EN DEFENSA DEL MEDIO AMBIENTE EN EL PERÚ

Escrito por Cesar Sanchez Martinez. Publicado en Enero 2018

Por Janet Mogollón Pérez*

Desde el siglo pasado, el deterioro del medio ambiente peruano ha sido incalculable y dañino para muchas comunidades rurales, étnicas y hasta urbanas. La destrucción de la naturaleza abarca desde bosques, climas, suelos, aguas, flora, fauna y vida humana. En diversas partes del país se depredan recursos naturales por diferentes motivos. Se busca obtener el máximo beneficio en el corto plazo y no se manejan adecuadamente las herramientas de gestión ambiental.

Paradójicamente, el 80% de del deterioro es ocasionado por empresas, cuyos productos o actividades contaminan directamente los diferentes ecosistemas.
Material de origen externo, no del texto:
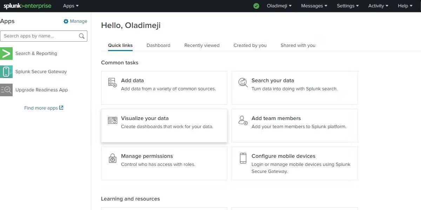Image resolution: width=421 pixels, height=210 pixels.
Task: Select the Recently viewed tab
Action: click(x=202, y=46)
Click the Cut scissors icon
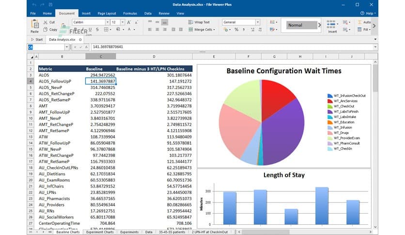 coord(46,22)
El resto es responsabilidad de los pobladores locales, que por subsistencia echan mano de la naturaleza. Son pocas las empresas que desarrollan prácticas de buen gobierno corporativo que incluyen programas de responsabilidad social a favor del medio ambiente y comunidades étnicas y campesinas.

Entre las actividades lesivas a la naturaleza están la deforestación de bosques mediante la tala ilegal, aguas contaminadas por sustancias industriales, tierras agrícolas infectadas por insecticidas, mares con sanguaza, ríos y tierras muertas por relaves mineros, y aires combinados químicos aerosoles. A estos males también hay que agregarle los malos olores y los ruidos molestos. Es la tácita supremacía de la tecnología y el confort sobre la biodiversidad, que incluye los diversos hábitats de flora y fauna.

Ejemplos de males crónicos al medio ambiente están las ciudades y comunidades rurales donde los gases enrarecidos contaminan hasta el 92% del aire con serios perjuicios a la salud humana. Podemos citar a La Oroya, Pisco, Ilo, Toquepala, Cuajone, Huayrisquisca, Yanacocha y Callao, entre otras ciudades contaminadas por efecto de la actividad minera e industrialización de la harina y aceite de pescado.

En muchos casos hay una contradicción y se repite el círculo vicioso. Por un lado, están las nuevas inversiones en actividades extractivas, y por el otro lado, las antiguas industrias petroleras, gasíferas, pesqueras y madereras siguen destruyendo grandes hectáreas de bosques, tierras agrícolas e importantes porciones marinas. Las tierras se quedan sin reforestarse, ocasionando el cambio brusco del hábitat de aves, insectos y animales. La fauna y la flora queda destruida, y muchas especies hidrobiológicas desaparecen. Ello también ocasiona el cambio alimenticio de los nativos de la zona, que en el caso de la selva se ven obligados a consumir recursos lacustres contaminados.

También se contamina el aire por el uso de reactivos químicos y gases para repeler a los insectos, que ocasiona a su vez, la migración de aves, algunas de ellas alimento de otros animales y del hombre mismo. Llegan otros elementos como cemento, plásticos, licores, cigarrillos, detergentes, música y olores, muchos de ellos biodegradables en 100%. Es decir, se transforma la biodiversidad de la zona.

Ante esta realidad, urge que las autoridades exijan a los inversionistas e industriales el uso de tecnologías limpias como ya lo están haciendo algunas grandes empresas mineras e industriales que sí practican la responsabilidad social de la empresa. Las inversiones y el confort son bueno para la sociedad peruana, pero este desarrollo empresarial también debe traer consigo el bienestar social para miles de comunidades campesinas y grupos étnicos. Sólo así será posible disminuir en parte los conocidos enfrentamientos entre comunidades y empresas.

* Consultora del FINANPOS / Instituto de Finanzas Populares y Economía Solidaria.